_WORK TO COMPLETE_
After locating the line with "اتصل بنا (24, 18)", reproduce that line and every one following it exactly, up to the end of the entries.

Stored data
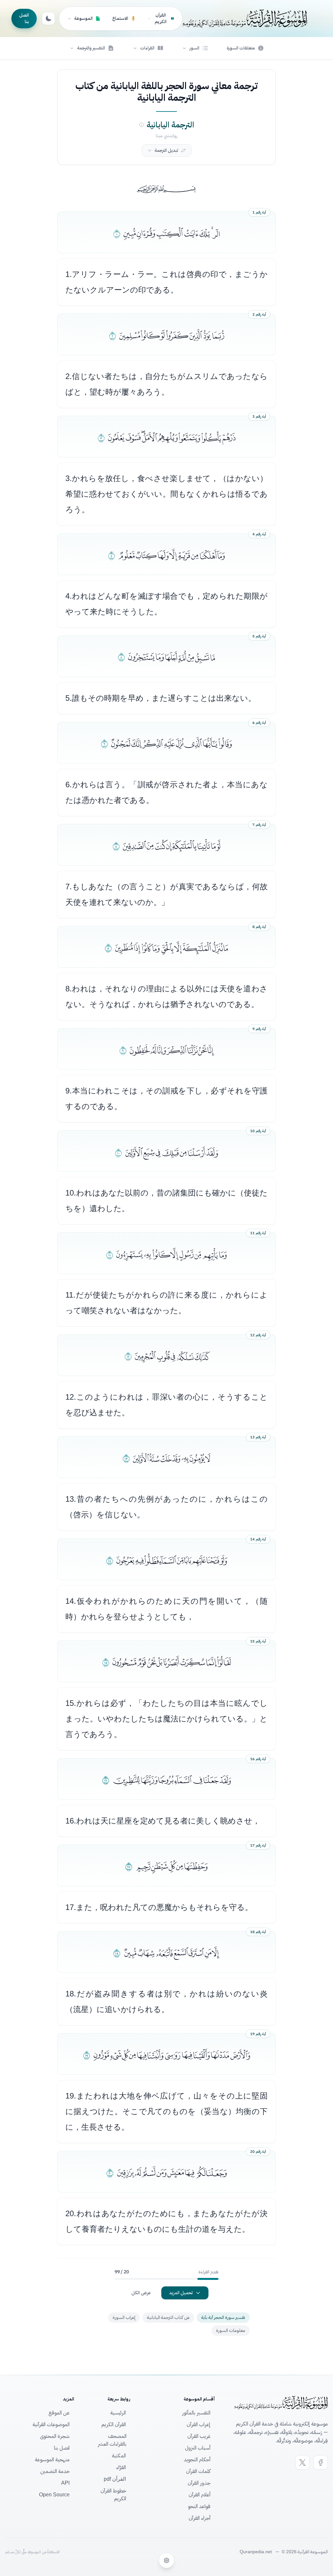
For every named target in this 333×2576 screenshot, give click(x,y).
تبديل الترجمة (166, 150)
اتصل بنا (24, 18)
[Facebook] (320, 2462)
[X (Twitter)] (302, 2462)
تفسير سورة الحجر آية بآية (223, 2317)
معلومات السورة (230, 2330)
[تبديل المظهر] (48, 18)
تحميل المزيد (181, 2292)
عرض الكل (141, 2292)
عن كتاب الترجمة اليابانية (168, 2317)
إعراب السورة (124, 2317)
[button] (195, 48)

_YOUR SOLUTION_
اتصل بنا (24, 18)
[Facebook] (320, 2462)
[X (Twitter)] (302, 2462)
تفسير سورة الحجر آية بآية (223, 2317)
معلومات السورة (230, 2330)
[تبديل المظهر] (48, 18)
تحميل المزيد (181, 2292)
عرض الكل (141, 2292)
عن كتاب الترجمة اليابانية (168, 2317)
إعراب السورة (124, 2317)
[button] (195, 48)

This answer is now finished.